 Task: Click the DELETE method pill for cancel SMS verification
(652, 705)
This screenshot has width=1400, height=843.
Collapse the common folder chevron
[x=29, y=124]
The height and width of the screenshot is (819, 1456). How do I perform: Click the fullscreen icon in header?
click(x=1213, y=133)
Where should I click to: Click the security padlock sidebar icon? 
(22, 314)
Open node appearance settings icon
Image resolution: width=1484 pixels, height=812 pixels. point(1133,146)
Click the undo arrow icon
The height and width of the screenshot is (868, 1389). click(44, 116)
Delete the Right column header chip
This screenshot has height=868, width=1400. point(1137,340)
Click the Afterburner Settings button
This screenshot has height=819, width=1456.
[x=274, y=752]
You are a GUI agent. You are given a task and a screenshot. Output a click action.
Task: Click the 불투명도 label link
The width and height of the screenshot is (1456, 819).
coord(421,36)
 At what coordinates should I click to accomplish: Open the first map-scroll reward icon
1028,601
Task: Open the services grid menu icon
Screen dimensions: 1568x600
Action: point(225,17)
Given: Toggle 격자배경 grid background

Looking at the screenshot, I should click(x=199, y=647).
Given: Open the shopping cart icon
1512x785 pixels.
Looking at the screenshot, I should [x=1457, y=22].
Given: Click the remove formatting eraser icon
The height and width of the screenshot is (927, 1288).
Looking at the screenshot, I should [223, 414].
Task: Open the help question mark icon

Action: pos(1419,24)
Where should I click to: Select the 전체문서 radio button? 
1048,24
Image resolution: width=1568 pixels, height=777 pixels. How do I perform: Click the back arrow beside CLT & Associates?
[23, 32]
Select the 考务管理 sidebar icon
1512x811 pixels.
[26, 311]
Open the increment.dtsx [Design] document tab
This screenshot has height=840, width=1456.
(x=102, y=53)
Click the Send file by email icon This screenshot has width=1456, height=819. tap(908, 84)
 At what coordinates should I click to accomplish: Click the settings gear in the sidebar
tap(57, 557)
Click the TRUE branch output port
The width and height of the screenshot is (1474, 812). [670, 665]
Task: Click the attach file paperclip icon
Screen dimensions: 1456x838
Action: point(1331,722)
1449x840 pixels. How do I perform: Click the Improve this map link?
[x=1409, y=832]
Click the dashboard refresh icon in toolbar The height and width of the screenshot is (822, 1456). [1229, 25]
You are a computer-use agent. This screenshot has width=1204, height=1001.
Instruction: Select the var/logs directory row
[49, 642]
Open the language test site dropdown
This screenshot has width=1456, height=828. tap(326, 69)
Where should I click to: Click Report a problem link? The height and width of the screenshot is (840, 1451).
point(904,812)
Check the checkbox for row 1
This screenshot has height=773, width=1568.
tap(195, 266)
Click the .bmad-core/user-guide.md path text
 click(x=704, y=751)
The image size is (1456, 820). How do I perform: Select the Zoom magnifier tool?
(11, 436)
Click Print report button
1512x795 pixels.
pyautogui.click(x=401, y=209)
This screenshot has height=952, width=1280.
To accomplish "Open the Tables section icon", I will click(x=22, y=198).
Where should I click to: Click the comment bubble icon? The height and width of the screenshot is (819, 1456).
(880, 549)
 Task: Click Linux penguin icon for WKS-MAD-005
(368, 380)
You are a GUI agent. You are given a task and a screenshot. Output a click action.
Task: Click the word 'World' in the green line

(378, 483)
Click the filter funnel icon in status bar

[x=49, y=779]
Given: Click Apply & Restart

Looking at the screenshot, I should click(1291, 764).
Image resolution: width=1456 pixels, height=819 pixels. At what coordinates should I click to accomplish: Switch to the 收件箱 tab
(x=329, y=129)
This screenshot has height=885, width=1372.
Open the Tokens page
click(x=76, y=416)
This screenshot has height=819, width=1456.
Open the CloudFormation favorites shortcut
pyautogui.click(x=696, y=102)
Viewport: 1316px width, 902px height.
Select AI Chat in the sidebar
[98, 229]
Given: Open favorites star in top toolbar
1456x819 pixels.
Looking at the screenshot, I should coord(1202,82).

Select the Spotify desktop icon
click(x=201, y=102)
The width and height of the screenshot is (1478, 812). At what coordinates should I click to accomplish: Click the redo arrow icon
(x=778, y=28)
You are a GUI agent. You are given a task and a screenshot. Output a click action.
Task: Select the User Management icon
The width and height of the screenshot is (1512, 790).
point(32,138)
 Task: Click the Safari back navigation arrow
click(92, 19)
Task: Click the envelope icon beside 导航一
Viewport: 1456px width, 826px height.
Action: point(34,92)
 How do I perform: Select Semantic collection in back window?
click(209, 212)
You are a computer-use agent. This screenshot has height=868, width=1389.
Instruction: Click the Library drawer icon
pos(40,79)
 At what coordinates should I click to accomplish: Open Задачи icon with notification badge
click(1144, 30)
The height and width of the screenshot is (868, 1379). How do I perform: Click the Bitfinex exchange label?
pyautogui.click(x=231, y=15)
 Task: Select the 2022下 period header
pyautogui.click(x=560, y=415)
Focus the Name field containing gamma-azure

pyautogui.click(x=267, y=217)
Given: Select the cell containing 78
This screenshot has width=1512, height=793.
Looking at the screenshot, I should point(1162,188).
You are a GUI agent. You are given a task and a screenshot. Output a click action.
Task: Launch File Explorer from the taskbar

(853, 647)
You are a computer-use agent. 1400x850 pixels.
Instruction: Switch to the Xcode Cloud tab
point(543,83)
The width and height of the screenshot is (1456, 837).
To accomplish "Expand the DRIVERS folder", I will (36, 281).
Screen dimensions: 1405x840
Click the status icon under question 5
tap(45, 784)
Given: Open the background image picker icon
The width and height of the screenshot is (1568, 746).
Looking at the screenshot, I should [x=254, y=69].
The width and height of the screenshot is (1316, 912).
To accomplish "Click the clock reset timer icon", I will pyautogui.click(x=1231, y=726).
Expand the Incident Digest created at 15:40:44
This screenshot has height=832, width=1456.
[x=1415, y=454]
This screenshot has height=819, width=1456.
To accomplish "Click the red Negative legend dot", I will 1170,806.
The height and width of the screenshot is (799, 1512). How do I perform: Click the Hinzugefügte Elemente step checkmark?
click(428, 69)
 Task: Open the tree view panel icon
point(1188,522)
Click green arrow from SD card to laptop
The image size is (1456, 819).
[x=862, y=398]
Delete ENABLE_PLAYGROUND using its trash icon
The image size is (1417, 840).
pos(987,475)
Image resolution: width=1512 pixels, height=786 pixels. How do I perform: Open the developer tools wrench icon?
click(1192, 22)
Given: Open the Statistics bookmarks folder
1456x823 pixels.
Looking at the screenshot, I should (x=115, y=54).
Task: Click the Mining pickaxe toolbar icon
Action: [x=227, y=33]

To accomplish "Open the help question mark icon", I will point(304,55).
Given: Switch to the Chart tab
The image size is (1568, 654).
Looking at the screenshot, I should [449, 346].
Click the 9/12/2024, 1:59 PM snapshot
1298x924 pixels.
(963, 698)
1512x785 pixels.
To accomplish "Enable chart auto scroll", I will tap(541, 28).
##############################
_What is being asked_.
Reproduce every record exactly, line by line.

_Written response_.
 Task: Click the DELETE method pill for cancel SMS verification
(652, 705)
This screenshot has width=1400, height=843.
Collapse the common folder chevron
[x=29, y=124]
The height and width of the screenshot is (819, 1456). How do I perform: Click the fullscreen icon in header?
click(x=1213, y=133)
Where should I click to: Click the security padlock sidebar icon? 
(22, 314)
Open node appearance settings icon
Image resolution: width=1484 pixels, height=812 pixels. point(1133,146)
Click the undo arrow icon
The height and width of the screenshot is (868, 1389). click(44, 116)
Delete the Right column header chip
This screenshot has height=868, width=1400. point(1137,340)
Click the Afterburner Settings button
This screenshot has height=819, width=1456.
[x=274, y=752]
You are a GUI agent. You are given a task and a screenshot. Output a click action.
Task: Click the 불투명도 label link
The width and height of the screenshot is (1456, 819).
coord(421,36)
 At what coordinates should I click to accomplish: Open the first map-scroll reward icon
1028,601
Task: Open the services grid menu icon
Screen dimensions: 1568x600
Action: point(225,17)
Given: Toggle 격자배경 grid background

Looking at the screenshot, I should click(x=199, y=647).
Given: Open the shopping cart icon
1512x785 pixels.
Looking at the screenshot, I should [x=1457, y=22].
Given: Click the remove formatting eraser icon
The height and width of the screenshot is (927, 1288).
Looking at the screenshot, I should [223, 414].
Task: Open the help question mark icon

Action: pos(1419,24)
Where should I click to: Select the 전체문서 radio button? 
1048,24
Image resolution: width=1568 pixels, height=777 pixels. How do I perform: Click the back arrow beside CLT & Associates?
[23, 32]
Select the 考务管理 sidebar icon
1512x811 pixels.
[26, 311]
Open the increment.dtsx [Design] document tab
This screenshot has height=840, width=1456.
(x=102, y=53)
Click the Send file by email icon This screenshot has width=1456, height=819. tap(908, 84)
 At what coordinates should I click to accomplish: Click the settings gear in the sidebar
tap(57, 557)
Click the TRUE branch output port
The width and height of the screenshot is (1474, 812). [670, 665]
Task: Click the attach file paperclip icon
Screen dimensions: 1456x838
Action: point(1331,722)
1449x840 pixels. How do I perform: Click the Improve this map link?
[x=1409, y=832]
Click the dashboard refresh icon in toolbar The height and width of the screenshot is (822, 1456). [1229, 25]
You are a computer-use agent. This screenshot has width=1204, height=1001.
Instruction: Select the var/logs directory row
[49, 642]
Open the language test site dropdown
This screenshot has width=1456, height=828. tap(326, 69)
Where should I click to: Click Report a problem link? The height and width of the screenshot is (840, 1451).
point(904,812)
Check the checkbox for row 1
This screenshot has height=773, width=1568.
tap(195, 266)
Click the .bmad-core/user-guide.md path text
 click(x=704, y=751)
The image size is (1456, 820). How do I perform: Select the Zoom magnifier tool?
(11, 436)
Click Print report button
1512x795 pixels.
pyautogui.click(x=401, y=209)
This screenshot has height=952, width=1280.
To accomplish "Open the Tables section icon", I will click(x=22, y=198).
Where should I click to: Click the comment bubble icon? The height and width of the screenshot is (819, 1456).
(880, 549)
 Task: Click Linux penguin icon for WKS-MAD-005
(368, 380)
You are a GUI agent. You are given a task and a screenshot. Output a click action.
Task: Click the word 'World' in the green line

(378, 483)
Click the filter funnel icon in status bar

[x=49, y=779]
Given: Click Apply & Restart

Looking at the screenshot, I should click(1291, 764).
Image resolution: width=1456 pixels, height=819 pixels. At what coordinates should I click to accomplish: Switch to the 收件箱 tab
(x=329, y=129)
This screenshot has height=885, width=1372.
Open the Tokens page
click(x=76, y=416)
This screenshot has height=819, width=1456.
Open the CloudFormation favorites shortcut
pyautogui.click(x=696, y=102)
Viewport: 1316px width, 902px height.
Select AI Chat in the sidebar
[98, 229]
Given: Open favorites star in top toolbar
1456x819 pixels.
Looking at the screenshot, I should coord(1202,82).

Select the Spotify desktop icon
click(x=201, y=102)
The width and height of the screenshot is (1478, 812). At what coordinates should I click to accomplish: Click the redo arrow icon
(x=778, y=28)
You are a GUI agent. You are given a task and a screenshot. Output a click action.
Task: Select the User Management icon
The width and height of the screenshot is (1512, 790).
point(32,138)
 Task: Click the Safari back navigation arrow
click(92, 19)
Task: Click the envelope icon beside 导航一
Viewport: 1456px width, 826px height.
Action: point(34,92)
 How do I perform: Select Semantic collection in back window?
click(209, 212)
You are a computer-use agent. This screenshot has height=868, width=1389.
Instruction: Click the Library drawer icon
pos(40,79)
 At what coordinates should I click to accomplish: Open Задачи icon with notification badge
click(1144, 30)
The height and width of the screenshot is (868, 1379). How do I perform: Click the Bitfinex exchange label?
pyautogui.click(x=231, y=15)
 Task: Select the 2022下 period header
pyautogui.click(x=560, y=415)
Focus the Name field containing gamma-azure

pyautogui.click(x=267, y=217)
Given: Select the cell containing 78
This screenshot has width=1512, height=793.
Looking at the screenshot, I should point(1162,188).
You are a GUI agent. You are given a task and a screenshot. Output a click action.
Task: Launch File Explorer from the taskbar

(853, 647)
You are a computer-use agent. 1400x850 pixels.
Instruction: Switch to the Xcode Cloud tab
point(543,83)
The width and height of the screenshot is (1456, 837).
To accomplish "Expand the DRIVERS folder", I will (36, 281).
Screen dimensions: 1405x840
Click the status icon under question 5
tap(45, 784)
Given: Open the background image picker icon
The width and height of the screenshot is (1568, 746).
Looking at the screenshot, I should [x=254, y=69].
The width and height of the screenshot is (1316, 912).
To accomplish "Click the clock reset timer icon", I will pyautogui.click(x=1231, y=726).
Expand the Incident Digest created at 15:40:44
This screenshot has height=832, width=1456.
[x=1415, y=454]
This screenshot has height=819, width=1456.
To accomplish "Click the red Negative legend dot", I will 1170,806.
The height and width of the screenshot is (799, 1512). How do I perform: Click the Hinzugefügte Elemente step checkmark?
click(428, 69)
 Task: Open the tree view panel icon
point(1188,522)
Click green arrow from SD card to laptop
The image size is (1456, 819).
[x=862, y=398]
Delete ENABLE_PLAYGROUND using its trash icon
The image size is (1417, 840).
pos(987,475)
Image resolution: width=1512 pixels, height=786 pixels. How do I perform: Open the developer tools wrench icon?
click(1192, 22)
Given: Open the Statistics bookmarks folder
1456x823 pixels.
Looking at the screenshot, I should (x=115, y=54).
Task: Click the Mining pickaxe toolbar icon
Action: [x=227, y=33]

To accomplish "Open the help question mark icon", I will point(304,55).
Given: Switch to the Chart tab
The image size is (1568, 654).
Looking at the screenshot, I should [449, 346].
Click the 9/12/2024, 1:59 PM snapshot
1298x924 pixels.
(963, 698)
1512x785 pixels.
To accomplish "Enable chart auto scroll", I will tap(541, 28).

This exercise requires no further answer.